Tester’s Yellowstone Gateway Protection Act, LWCF Bill Head to President’s Desk

Senator: Montana is the Last Best Place because of Our Public Lands and Outdoor Way of Life

(U.S. Senate)—U.S. Senator Jon Tester is again breaking through the Washington gridlock and delivering made-in-Montana bills to President Trump’s desk.

The U.S. House of Representatives today passed Tester’s Yellowstone Gateway Protection Act and his legislation to permanently reauthorize the successful Land and Water Conservation Fund (LWCF). Both provisions were included in a major public lands legislative package and are now one step away from being law.

“Montana is truly the Last Best Place because of our public lands and outdoor way of life,” Tester said. “These bills are heading to the President’s desk as a direct result of hardworking Montanans who made their voices heard and kept fighting to protect our growing outdoor economy.”

Earlier this month, the U.S. Senate overwhelmingly passed the public lands legislative package with Tester’s provisions.

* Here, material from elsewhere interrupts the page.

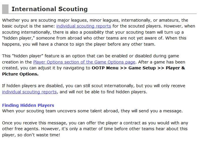Open Player Options section of Game Options link

coord(84,62)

The Yellowstone Gateway Protection Act will permanently withdraw federal mineral rights on roughly 30,000 acres of the Gallatin National Forest and prevent proposed mines from expanding onto unclaimed public land adjacent to the Park. Tester worked with a coalition of local residents and small-business owners to craft and introduce the bill after a pair of mining companies announced plans to explore the option for mining around the Paradise Valley back in 2015. He was the only Senate sponsor of this legislation for nearly 20 months before securing additional support.

Funded through offshore oil and gas development revenue, LWCF has invested more than $540 million to support Montana’s outdoor recreation economy since it was established in 1965. Tester is the only member of Montana’s Congressional delegation who has consistently fought to reauthorize and fully fund the popular initiative that Montanans use to increase public access to public lands. He was also the only member of the delegation who opposed legislation to cut $16 million from LWCF last year.

Following the passage of the public lands legislative package, Tester called on Congress to pass legislation to fully fund LWCF at $900 million annually.

President Trump signed nearly two-dozen bills that Tester authored into law during the 115th Congress.